And yet, for all I have said, how his music does burn in my soul!
It stretches me upon the very rack of delight; I know no musician
that fills me so full of heavenly anguish, and if I had to give up
all the writers of music save one, my one should be Robert Schumann.
-- Some of his experiences cover some of my own as aptly
as one half of an oyster shell does the other half.*
--
* `Letters', p. 103.
--
Chapter VII. The Beginning of a Literary Career
During the winter of 1873-74, the first winter in Baltimore,
Lanier had, as has been seen, given his entire time to music.
The only poetry he had written had been inspired by love for his absent wife,
-- poems breathing of the deepest and tenderest affection.
Scarcely less poetical were the letters written to her giving expression
to his joy in the large new world into which he was entering,
and at the same time to his sense of loneliness and pain at their separation.
To her and his boys he went as soon as his engagement
with the Peabody Orchestra was ended.
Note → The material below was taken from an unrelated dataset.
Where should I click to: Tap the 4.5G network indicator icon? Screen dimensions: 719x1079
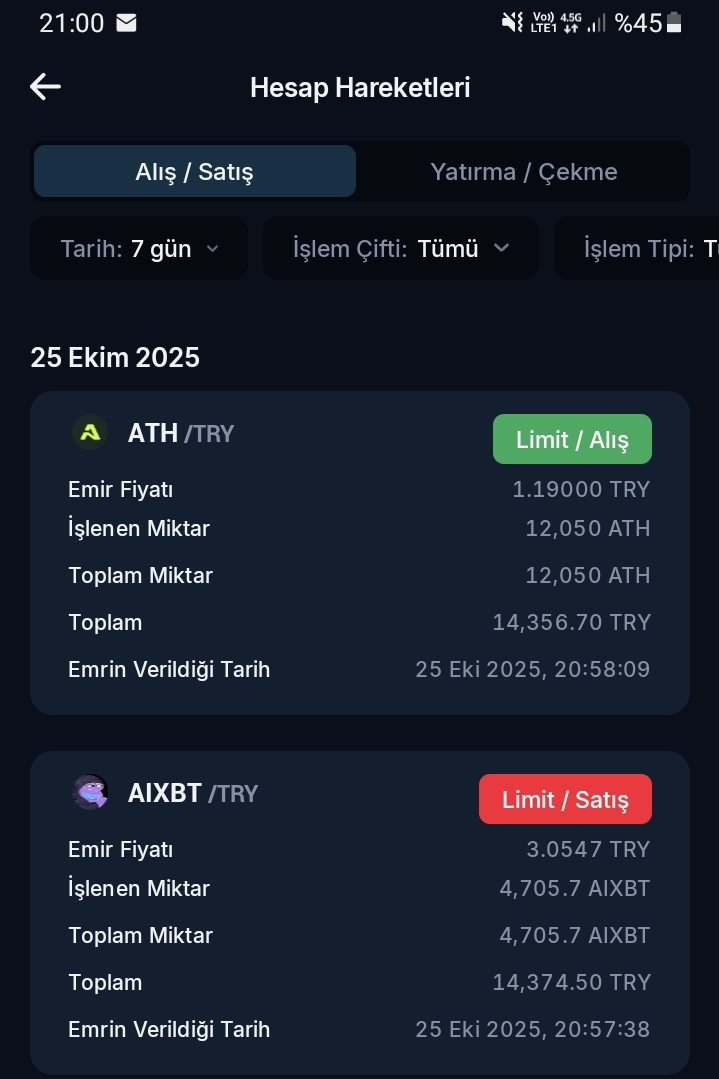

In one of his letters
he had spoken of himself as "an exile from his dear Land,
which is always the land where my loved ones are." He found delight
during this summer, as in the following ones, in the renewal of home ties,
and in the enjoyment of the natural scenery of Macon and Brunswick,
to whose beauty he never ceased to be sensitive.
It was in August, 1874, that he received a fresh impulse towards poetry,
or, at least, towards the writing of more important poems
than those he had heretofore written.